Exercise tasks:
a) According to the Billy Joel Band text, who played drums in Joel's original touring band formed in 1971?
b) Extend the Billy Joel Band text, picking up after its final sentence.

Text excerpt:
»»
The Billy Joel Band is the band that backs singer-songwriter and pianist Billy Joel on both studio and live recordings. The band began with the recording of his first album as a solo artist in 1971; it stabilized around 1975 and underwent several lineup changes in the late 1980s and early 1990s. Joel's touring band as a whole did not begin playing on his records until he recorded the album Turnstiles in 1976. This line-up included Richie Cannata on saxophones and organ, Liberty DeVitto on drums, Russell Javors and Howie Emerson on guitars, and Doug Stegmeyer on bass.

The band, which now no longer includes any of its original members, is often not recognized as a formal entity, and is instead referred to simply as Billy Joel's band.  The Lords of 52nd Street is a band formed by the original band members that previously played with Joel.

Career

Early days 
Joel's original touring band, formed in 1971 to support the Cold Spring Harbor album, comprised Rhys Clark on drums, Al Hertzberg on guitar, and Larry Russell on bass. The group toured throughout the United States, including Puerto Rico.
««
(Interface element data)
»»
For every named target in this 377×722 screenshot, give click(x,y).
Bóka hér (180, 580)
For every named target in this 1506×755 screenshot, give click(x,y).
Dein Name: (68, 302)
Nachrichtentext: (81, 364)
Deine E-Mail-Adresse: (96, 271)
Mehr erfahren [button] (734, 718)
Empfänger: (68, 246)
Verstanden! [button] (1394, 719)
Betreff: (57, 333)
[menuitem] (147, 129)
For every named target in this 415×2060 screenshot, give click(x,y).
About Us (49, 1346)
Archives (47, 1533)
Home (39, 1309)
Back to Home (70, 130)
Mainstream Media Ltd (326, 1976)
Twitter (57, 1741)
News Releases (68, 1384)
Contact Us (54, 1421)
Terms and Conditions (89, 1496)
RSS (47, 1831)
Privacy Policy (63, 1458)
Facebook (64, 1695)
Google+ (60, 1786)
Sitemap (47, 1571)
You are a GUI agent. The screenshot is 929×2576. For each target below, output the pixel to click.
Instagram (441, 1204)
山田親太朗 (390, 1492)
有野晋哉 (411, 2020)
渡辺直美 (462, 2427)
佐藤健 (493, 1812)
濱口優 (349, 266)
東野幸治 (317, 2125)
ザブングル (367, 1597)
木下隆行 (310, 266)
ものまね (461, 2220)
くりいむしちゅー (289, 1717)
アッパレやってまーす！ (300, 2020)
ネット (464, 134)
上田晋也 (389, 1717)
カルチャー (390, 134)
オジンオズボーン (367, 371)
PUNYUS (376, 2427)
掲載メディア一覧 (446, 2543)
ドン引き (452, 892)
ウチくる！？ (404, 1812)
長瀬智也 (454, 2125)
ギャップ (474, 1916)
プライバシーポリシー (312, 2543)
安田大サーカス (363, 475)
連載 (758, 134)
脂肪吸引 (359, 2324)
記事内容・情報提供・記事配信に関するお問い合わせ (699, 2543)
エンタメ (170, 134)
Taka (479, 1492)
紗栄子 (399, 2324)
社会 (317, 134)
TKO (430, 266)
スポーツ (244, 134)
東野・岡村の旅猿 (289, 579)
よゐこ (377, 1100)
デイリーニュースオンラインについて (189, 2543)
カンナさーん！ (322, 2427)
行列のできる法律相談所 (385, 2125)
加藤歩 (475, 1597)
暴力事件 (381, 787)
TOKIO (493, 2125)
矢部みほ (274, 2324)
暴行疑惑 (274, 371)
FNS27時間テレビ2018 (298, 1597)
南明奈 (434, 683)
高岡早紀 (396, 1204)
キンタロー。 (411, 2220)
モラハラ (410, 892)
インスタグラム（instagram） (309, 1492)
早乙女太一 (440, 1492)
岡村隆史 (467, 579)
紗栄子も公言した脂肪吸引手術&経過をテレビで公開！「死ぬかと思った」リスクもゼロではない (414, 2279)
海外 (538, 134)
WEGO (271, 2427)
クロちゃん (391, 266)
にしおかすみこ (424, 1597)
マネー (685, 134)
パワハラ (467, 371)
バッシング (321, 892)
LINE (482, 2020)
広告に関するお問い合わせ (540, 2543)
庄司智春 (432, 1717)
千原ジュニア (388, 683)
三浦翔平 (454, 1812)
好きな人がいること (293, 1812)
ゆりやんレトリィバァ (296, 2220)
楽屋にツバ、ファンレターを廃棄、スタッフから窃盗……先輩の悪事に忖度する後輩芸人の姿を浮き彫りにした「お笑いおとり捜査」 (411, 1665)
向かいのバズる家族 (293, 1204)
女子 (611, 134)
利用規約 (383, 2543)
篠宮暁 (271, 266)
««
The results:
a) Rhys Clark

b)
The touring lineup changed and it took a few years for the lineup to stabilize. In an online interview, DeVitto describes how Joel's classic late 1970s-early 1980s band first came together: Billy and I used to play the same club in Plainview, Long Island, called My House. He was 17 and in a band called The Hassles and I was 16 and in a band called The New Rock Workshop. We would watch each other play and acknowledge each other in passing. In 1974, he was living in Los Angeles and had already released Piano Man and Streetlife Serenade. He used studio musicians for the recording and different guys out on the road. I was playing in a band called Topper with Doug Stegmeyer and he got the gig to play bass with Billy on the “Streetlife” tour. [Billy] told Doug that he wanted to move back to New York and find a permanent band he could record and tour with on a regular basis. Doug recommended me because Billy was looking for a New York-type drummer, aggressive and hard hitting, and the rest is history. The three of us recorded the basic tracks for Turnstiles and we both recommended Russell Javors and Howie Emerson, who played guitars in Topper and with the addition of Richie Cannata on saxophone, the “Billy Joel Band” was born.

By the late 1970s, the touring and studio lineup of Joel's band stabilized and consisted, mostly, of the following musicians:

 Liberty DeVitto – drums, percussion
 Doug Stegmeyer – bass guitar, backing vocals
 Russell Javors – rhythm and lead guitars, harmonica, occasional percussion, backing vocals
 Richie Cannata – saxophones, flute, clarinet, percussion, keyboards
 David Brown – lead guitar, occasional percussion, backing vocals

This was the basic lineup for some of Joel's classic albums of the 1970s and 1980s including Turnstiles, The Stranger, 52nd Street, Glass Houses, and Songs in the Attic.

In 2014, Cannata, DeVitto, and Javors reunited and performed a short set of Joel's songs at the ceremony during which they were inducted into the Long Island Music Hall of Fame, (with Stegmeyer, posthumously), primarily for their work with Joel. They officially formed a band, The Lords of 52nd Street, which plays faithful renditions of the original Joel recordings. David Clark of the Joel tribute band Songs in the Attic plays piano and provides lead vocals, Malcolm Gold plays bass, Ken Cino plays guitar, and Doug Kistner plays keyboards in the group.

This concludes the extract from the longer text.